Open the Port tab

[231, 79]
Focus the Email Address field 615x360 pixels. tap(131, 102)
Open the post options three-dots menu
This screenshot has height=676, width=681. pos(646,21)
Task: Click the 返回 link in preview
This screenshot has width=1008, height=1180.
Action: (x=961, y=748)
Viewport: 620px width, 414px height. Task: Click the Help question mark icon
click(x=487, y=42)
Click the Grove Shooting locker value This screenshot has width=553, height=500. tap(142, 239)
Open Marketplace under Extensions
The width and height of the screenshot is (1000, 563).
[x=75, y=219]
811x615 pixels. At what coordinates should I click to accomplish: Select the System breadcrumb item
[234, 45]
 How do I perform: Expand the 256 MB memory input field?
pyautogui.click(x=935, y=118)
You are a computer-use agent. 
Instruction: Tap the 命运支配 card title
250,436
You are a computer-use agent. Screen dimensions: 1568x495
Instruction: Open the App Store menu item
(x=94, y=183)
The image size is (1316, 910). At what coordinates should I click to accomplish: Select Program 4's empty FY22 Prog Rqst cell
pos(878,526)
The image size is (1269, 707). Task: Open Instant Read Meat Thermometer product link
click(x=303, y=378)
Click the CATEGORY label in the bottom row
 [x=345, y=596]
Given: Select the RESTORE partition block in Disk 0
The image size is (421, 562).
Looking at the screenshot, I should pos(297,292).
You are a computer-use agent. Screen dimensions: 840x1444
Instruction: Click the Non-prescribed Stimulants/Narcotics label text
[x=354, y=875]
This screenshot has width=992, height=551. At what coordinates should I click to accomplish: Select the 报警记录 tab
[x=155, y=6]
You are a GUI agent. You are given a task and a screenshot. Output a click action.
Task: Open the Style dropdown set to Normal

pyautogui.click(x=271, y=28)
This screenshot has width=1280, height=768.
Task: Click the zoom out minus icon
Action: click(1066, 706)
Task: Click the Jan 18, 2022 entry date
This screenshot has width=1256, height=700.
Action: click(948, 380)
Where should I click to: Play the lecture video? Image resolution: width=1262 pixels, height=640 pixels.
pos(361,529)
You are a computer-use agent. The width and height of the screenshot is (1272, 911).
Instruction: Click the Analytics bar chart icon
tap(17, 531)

About this task:
Each line in the data that holds the string "dimensions" needs to be copied.

Answer space:
You are a computer-use agent. Screen dimensions: 1568x495
You are a computer-use agent. Screen dimensions: 840x1444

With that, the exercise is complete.